In Ditnes case, he shares that he created an online profile on Match.com on December 30, 2017 and paid $59.94 for a six-month subscription, with a renewal option. Immediately after signing up, he began to receive messages from Match.com stating that numerous other Match.com users were interested in him.
Court documents describe that these messages contained many matches using the same picture for the profile, with only the name changed. The messages also purportedly contained identical profile characteristics. When Ditnes tried to view the profiles of the interested users, he discovered that most if not all of these people were not in fact members of the site, making interaction or dating impossible.

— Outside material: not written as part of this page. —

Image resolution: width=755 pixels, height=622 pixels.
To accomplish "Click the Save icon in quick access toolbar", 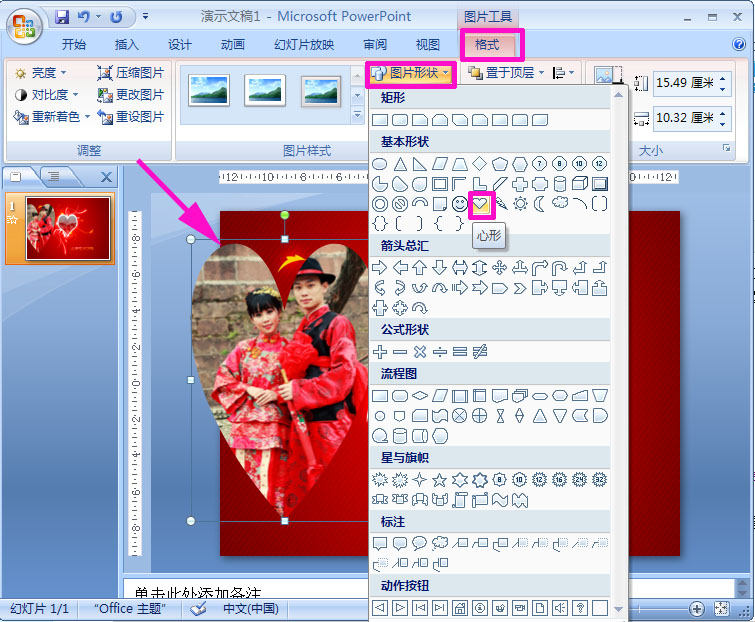I will coord(62,17).
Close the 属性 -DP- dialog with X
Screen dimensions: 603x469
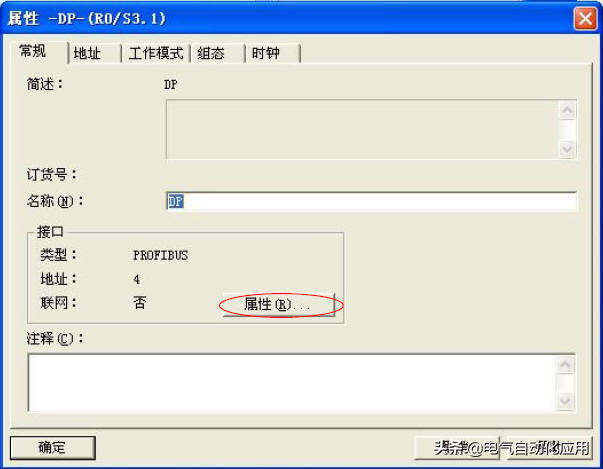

“With regard to what appear to be thousands of fake and fraudulent profiles, Match makes little to no effort to vet, police, or remove these profiles and thereby permits, condones, and acquiesces in their posting,” the complaint states.
Ditnes asserts that this is because the fake accounts generate revenue for Match by artificially increasing the number of “members” who use its service, which is a key element of its marketing campaigns. As a result, numerous consumers have been induced to upgrade to paid subscriptions, or induced to continue to pay for their existing paid memberships, so that they can read and respond to the communications they are receiving, only to find out that the communications belong to fake or fraudulent profiles.
The Match.com fake accounts class action lawsuit brings claims for violations of the Illinois Consumer Fraud and Deceptive Business Practices Act the Illinois Dating Referral Services Act, breach of implied contract, and unjust enrichment. Ditnes is seeking to represent a proposed class of consumers “in the United States or its territories who paid for a subscription to the Match.com dating site and who received messages from persons identified as Match.com members but who were not in fact persons who are members of the site.”
Ditnes is represented by William M. Sweetnam and Natasha Singh of Sweetnam LLC.
The Match.com Fake Accounts Class Action Lawsuit is Matthew Ditnes v. Match Group LLC, Case No. 1:18-cv-03128, in the U.S. District Court for the Northern District of Illinois Eastern Division.